« Une conversation de table, autour d’une soupe de lentilles au pain d’épice et aux langoustines, m’a donné l’envie d’écrire ce livre. Parmi nous, le Basque aurait ajouté du foie gras, l’Italienne aurait vu des scampi et le Franco-Britannique que je suis, des coquilles saint-jacques. En réalité, nous discutions des mérites comparés de la cuisine servie dans nos familles respectives ! La suite relève du travail culinaire : choisir parmi plusieurs milliers de notes, nettoyer, comparer, assaisonner d’anecdotes portant sur l’histoire du lapin, du cochon ou des sauterelles, saupoudrer de poivre critique quant aux légendes du restaurant et aux réputations nationales, de considérations autour des stratégies alimentaires des puissants, les ruses des affamés et les rêves des gastronomes.
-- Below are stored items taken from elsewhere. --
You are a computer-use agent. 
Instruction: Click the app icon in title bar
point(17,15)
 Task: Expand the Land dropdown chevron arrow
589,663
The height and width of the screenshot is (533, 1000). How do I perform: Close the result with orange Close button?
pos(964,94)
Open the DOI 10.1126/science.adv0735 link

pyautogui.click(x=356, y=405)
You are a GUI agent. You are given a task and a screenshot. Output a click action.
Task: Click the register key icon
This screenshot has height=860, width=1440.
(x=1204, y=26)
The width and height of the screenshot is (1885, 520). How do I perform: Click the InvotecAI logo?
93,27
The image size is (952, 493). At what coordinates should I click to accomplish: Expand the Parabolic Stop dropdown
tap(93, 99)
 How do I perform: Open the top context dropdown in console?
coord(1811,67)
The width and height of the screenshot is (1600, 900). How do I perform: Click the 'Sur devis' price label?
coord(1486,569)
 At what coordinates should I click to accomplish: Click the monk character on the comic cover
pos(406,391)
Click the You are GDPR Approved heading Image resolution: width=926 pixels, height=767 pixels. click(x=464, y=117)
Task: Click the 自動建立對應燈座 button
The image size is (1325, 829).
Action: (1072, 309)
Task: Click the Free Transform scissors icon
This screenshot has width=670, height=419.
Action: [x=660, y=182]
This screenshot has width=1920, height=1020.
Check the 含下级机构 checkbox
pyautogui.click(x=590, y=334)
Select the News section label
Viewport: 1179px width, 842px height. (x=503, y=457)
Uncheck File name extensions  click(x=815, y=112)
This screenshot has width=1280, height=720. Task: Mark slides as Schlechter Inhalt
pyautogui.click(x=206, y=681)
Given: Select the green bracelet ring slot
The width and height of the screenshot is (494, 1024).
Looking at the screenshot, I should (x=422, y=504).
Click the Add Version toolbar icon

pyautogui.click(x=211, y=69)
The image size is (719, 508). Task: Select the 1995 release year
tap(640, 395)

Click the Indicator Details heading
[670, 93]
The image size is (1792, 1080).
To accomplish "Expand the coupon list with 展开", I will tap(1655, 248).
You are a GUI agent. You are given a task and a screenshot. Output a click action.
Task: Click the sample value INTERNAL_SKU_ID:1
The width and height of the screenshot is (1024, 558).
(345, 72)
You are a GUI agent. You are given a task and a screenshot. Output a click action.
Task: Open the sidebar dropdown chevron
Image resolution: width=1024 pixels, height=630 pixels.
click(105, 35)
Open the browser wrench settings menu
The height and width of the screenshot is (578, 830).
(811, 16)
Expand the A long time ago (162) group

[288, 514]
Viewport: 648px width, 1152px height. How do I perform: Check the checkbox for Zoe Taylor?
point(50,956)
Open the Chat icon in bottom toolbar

Au menu, une idée simple : l’histoire de la table est une longue querelle des Anciens et des Modernes, au cours de laquelle se recompose sans cesse le jeu de la variante, de la variation et de l’équilibre. En voici le récit de la préhistoire à nos jours. » A. R.
Rowley's history of eating bulks fascinating facts about the development and history of eating, centered in continental Europe, and particularly France. The book chronologically advances from prehistory towards postwar era. The most recent part is particularly interesting, as it narrates the the dialectic battle between modernists and traditionalists as food consumption was industrialized. The creation of regional dishes as a response, and the increasing homogenization of food consumption that definitely established following WWII.
Despite the interesting topic, the long and muddy phrases complicate the transmission of the messages. Many ideas are compacted in endless lines, making reading a hurdle.